Tras dejar escapar un suspiro, enlazó las manos sobre el regazo y se volvió para contemplar el resplandor de las llamas.

—No estoy del todo segura, pero creo que se acostó con ella durante un corto período de tiempo mientras estaba de servicio y ella trabajaba con la compañía de actores en algún lugar cercano a la costa mediterránea. Al parecer, fue un romance tórrido y rápido. Según él, mi madre le importaba de verdad, aunque ella lo negaba. No tardó en convertirse en una adicta al opio, y jamás pasó de ser una actriz mediocre; me crió como si yo fuera una sirvienta y me arrastró de un apestoso y abarrotado teatro a otro sin dejar de darme órdenes y sin preocuparse lo más mínimo por mí. Me consideraba una más de los remilgados y arrogantes ingleses, y la verdad es que lo era (medio inglesa, al menos); no obstante, se negó a permitirme que reclamara mi herencia inglesa y a que viniera a Inglaterra a conocer a la familia de mi padre.

Se detuvo un instante, perdida en los recuerdos. El fuego crepitó en la chimenea; el viento y la lluvia aullaban fuera con todo el rigor del invierno, pero ella no pareció notarlo. Thomas no la interrumpió por miedo a que dejara de hablar de sí misma y cambiara de tema. Sin embargo, tras tomarse unos segundos para ordenar sus pensamientos, continuó con expresión serena.

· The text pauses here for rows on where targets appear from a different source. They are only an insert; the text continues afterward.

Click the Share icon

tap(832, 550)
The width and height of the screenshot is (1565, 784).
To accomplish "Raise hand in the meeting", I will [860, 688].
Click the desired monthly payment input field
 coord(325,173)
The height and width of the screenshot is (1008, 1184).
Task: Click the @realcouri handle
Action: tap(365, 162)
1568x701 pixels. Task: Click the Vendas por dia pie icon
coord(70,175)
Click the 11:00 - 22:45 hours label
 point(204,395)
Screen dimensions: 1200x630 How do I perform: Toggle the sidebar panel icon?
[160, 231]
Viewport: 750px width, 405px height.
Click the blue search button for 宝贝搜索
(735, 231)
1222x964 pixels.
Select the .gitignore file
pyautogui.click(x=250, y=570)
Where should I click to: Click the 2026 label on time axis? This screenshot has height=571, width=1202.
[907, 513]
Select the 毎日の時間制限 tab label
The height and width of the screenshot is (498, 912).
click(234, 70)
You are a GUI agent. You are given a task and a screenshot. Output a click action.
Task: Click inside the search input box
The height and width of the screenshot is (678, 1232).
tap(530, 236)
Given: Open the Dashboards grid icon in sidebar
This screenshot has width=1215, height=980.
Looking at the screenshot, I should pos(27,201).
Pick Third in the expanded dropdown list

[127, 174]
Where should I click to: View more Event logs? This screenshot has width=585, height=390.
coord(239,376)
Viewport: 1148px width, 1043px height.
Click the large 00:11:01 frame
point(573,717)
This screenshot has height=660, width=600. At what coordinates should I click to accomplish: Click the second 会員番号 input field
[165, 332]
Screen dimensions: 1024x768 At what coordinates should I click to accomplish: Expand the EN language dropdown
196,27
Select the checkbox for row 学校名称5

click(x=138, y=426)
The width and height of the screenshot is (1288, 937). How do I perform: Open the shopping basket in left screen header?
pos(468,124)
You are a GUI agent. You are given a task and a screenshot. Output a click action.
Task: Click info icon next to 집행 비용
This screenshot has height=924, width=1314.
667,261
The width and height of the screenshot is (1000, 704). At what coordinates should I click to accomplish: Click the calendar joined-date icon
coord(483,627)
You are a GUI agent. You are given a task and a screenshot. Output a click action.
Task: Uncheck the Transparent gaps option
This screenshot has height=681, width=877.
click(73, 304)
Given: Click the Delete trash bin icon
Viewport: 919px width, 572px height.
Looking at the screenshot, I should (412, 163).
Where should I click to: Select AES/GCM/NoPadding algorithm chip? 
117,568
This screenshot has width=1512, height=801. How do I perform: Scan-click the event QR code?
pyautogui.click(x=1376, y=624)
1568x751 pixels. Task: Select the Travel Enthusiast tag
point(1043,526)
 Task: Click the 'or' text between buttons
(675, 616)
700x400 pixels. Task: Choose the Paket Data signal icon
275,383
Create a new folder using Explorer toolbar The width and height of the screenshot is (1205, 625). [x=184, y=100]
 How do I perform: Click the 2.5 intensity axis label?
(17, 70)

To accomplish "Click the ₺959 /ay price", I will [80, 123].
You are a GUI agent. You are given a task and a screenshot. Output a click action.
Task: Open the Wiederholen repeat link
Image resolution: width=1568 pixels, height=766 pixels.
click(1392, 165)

—No me informaron de su muerte hasta un año después de que ocurriera. Arrugada en un cajoncillo lateral del armario de mi madre, encontré una nota de la familia de mi padre en la que se describía su muerte con todo detalle. Al parecer, ella había olvidado mostrármela cuando llegó porque estaba demasiado concentrada en sí misma para tomarse el tiempo necesario. En ese momento, Thomas, cuando Jacques me leyó esa carta arrugada que me informaba de que mi maravilloso padre llevaba muerto casi dos años mientras yo esperaba su regreso cada día, decidí que a partir de entonces tomaría el control de mi vida y de mi destino. Era tanto inglesa como francesa. A mi madre le desagradaba el simple hecho de verme, así que mi parte francesa carecía de toda importancia. Al menos, a ella no le importaba en absoluto. Me mantenía tan solo porque le resultaba útil. Mi padre me había amado y deseaba que creciera con él, así que decidí que, a partir de ese momento, me consideraría su hija inglesa. Decidí aprender su idioma como si se tratara de mi lengua nativa, y así lo hice durante años, primero con Jacques y después por mi cuenta. Se convirtió en mi trabajo, en mi objetivo. El único problema, y la razón por la que no puedo hacerme pasar por inglesa hoy en día, es que jamás conseguí librarme de este marcado acento. Además, conozco muy bien Francia, a su gente y eso es lo que me convierte en alguien clave para el gobierno británico. Por primera vez en mi vida, sirvo para algo que realmente merece la pena —Dejó escapar un fuerte suspiro e inclinó la cabeza hacia un lado—. Quizá no sea muy racional, pero a mí sí me lo parece. A los trece años decidí que aunque por fuera pareciera francesa, por dentro era y siempre seré inglesa.